Saturday, May 2, 2009

Qualified Institutional Placement

What is QIP ?

QIP means Qualified Institutional Placement is simply the means whereby a listed company can issue equity shares, fully and partly convertible debentures or any other securities other than warrants which are convertible to equity shares to a Qualified Institutional Buyer (QIB).

Apart from preferential allotment, this is the only other method of private placement whereby a listed company can issue shares or convertible securities to a select group of persons.
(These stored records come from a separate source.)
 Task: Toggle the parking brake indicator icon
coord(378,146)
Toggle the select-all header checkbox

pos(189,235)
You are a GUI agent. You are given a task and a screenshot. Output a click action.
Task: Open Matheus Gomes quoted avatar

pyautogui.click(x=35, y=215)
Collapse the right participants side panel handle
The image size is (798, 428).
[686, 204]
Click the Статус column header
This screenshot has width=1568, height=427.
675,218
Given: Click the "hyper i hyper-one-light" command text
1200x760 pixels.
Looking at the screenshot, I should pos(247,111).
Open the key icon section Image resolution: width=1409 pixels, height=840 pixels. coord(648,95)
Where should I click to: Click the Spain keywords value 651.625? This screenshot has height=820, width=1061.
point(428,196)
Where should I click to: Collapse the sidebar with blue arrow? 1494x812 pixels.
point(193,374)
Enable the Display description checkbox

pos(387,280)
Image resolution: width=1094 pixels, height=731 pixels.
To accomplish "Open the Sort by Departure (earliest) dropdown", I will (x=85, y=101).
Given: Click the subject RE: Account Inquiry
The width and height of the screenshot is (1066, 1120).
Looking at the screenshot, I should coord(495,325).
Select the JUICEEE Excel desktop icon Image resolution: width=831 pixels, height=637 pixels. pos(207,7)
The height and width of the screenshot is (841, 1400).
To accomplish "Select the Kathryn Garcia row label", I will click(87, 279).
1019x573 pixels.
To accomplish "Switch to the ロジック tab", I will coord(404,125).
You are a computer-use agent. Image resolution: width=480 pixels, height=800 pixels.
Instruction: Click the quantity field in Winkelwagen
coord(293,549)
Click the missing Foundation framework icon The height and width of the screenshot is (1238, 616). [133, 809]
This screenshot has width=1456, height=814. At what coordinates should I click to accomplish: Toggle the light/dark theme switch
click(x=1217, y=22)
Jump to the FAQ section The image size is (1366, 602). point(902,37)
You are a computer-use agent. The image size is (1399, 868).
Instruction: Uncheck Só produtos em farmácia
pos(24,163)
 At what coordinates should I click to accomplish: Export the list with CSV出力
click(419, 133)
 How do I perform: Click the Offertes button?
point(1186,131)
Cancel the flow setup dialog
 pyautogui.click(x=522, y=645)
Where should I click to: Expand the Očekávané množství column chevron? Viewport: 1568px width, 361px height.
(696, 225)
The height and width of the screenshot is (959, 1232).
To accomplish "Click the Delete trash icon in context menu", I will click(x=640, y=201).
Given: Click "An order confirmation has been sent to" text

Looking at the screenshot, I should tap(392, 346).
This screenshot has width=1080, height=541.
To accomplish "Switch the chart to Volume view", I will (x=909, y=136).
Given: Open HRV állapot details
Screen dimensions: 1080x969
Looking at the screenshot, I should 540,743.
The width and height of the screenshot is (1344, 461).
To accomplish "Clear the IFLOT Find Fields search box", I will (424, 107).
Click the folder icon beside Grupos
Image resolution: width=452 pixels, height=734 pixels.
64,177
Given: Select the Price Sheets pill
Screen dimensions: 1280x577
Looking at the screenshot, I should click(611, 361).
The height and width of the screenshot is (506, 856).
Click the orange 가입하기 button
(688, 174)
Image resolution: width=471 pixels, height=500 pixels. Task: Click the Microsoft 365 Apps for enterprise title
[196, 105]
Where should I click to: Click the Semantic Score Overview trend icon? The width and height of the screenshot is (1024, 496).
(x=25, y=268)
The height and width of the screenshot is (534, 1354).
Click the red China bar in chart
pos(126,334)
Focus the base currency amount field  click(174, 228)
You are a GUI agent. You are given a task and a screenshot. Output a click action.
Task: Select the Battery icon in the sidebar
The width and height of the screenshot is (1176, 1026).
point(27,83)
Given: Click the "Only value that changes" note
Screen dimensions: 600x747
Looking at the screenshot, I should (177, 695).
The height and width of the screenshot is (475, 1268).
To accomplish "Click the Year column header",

Why have QIPs in the News right now?

The latest Company which adopted the QIP route to rais capital is the cash strapped real estate major UniTech.
While Unitech has managed to garner Rs.1620 Crore through QIP, the promoter holding has now come down to 51%.
There are also reports that LIC Housing Finance is mulling over a QIP where it is expected to issue shares of the value of upto 10% of its total paid up capital.

Why was QIP Introduced?

The SEBI has introduced QIB in 2006, to prevent listed companies in India from developinh an excessive dependence on foreign capital

Some Regulations governing QIP -

To be engage in a QIP, companies need to fulfil certain criteria such as being listed on an exchange which has trading terminals across the country and having the minimum public shareholding requirements.

During the process of engaging in a QIP, the company needs to issue a minimum of 10% of the securities issued under the scheme to mutual funds.